Search code examples
javadebuggingintellij-ideadynamic-proxy

IntelliJ IDEA debug enter method multiple times


When debugging the following code:

public class MyProxy {
    public static void main(String[] args){

        Consumer f = (Consumer) Proxy.newProxyInstance(
                Consumer.class.getClassLoader(),
                new Class[] { Consumer.class },
                new Handler(new ConsumerImpl())
        );

        f.consume("Hello");   // set breakpoint here
        System.out.println("done");
    }
}

interface Consumer {
    void consume(String s);
}

class ConsumerImpl implements Consumer {
    public void consume(String s) {
        System.out.println(s);
    }
}

class Handler implements InvocationHandler {
    private final Consumer original;
    public Handler(Consumer original) {
        this.original = original;
    }
    @Override
    public Object invoke(Object proxy, Method method, Object[] args)
            throws IllegalAccessException, IllegalArgumentException,
            InvocationTargetException {
        System.out.println("BEFORE");
        method.invoke(original, args);
        System.out.println("AFTER");
        return null;
    }
}

The output is :

BEFORE
AFTER
BEFORE
AFTER
BEFORE
BEFORE
AFTER
Hello
BEFORE
AFTER
AFTER
BEFORE
AFTER
BEFORE
AFTER
BEFORE
AFTER
BEFORE
AFTER
done
BEFORE
AFTER

When the debugger pause at the breakpoint line, the output already have two lines, as I step into the invoke method, the output is like shown. It's like the debugger is entering the invoke method every step I make. Because if I don't step into the method, the output is :

BEFORE
AFTER
BEFORE
Hello
AFTER
BEFORE
AFTER
done
BEFORE
AFTER

If I run the code, output is as expected.

BEFORE
Hello
AFTER
done

Is it a bug of debugger or I do something wrong?
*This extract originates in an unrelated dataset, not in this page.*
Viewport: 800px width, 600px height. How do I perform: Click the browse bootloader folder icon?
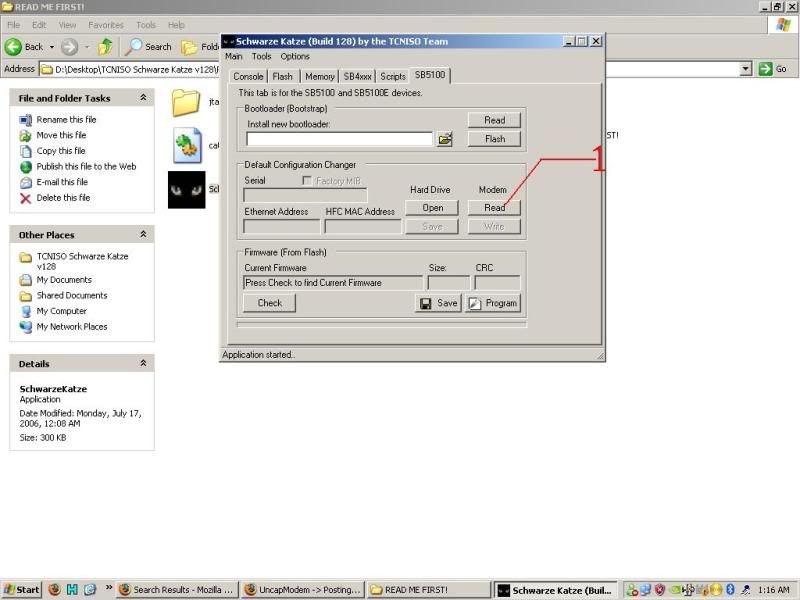(445, 139)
Env: Windows 64, Intellij IDEA, JDK8


Solution

  • It is not a bug in IDEA. if you try to debug this without any breakpoints you may get the same result as you expected. But if you put some breakpoint, IDEA will try to call the toString() method , then hashCode() method of the variables that it can evaluate.

    ultimately for all methods , it will call your InvocationHandler implementation (not only for the "consume" method, you can print the method.getName() to make sure this in the invocation handler implementation).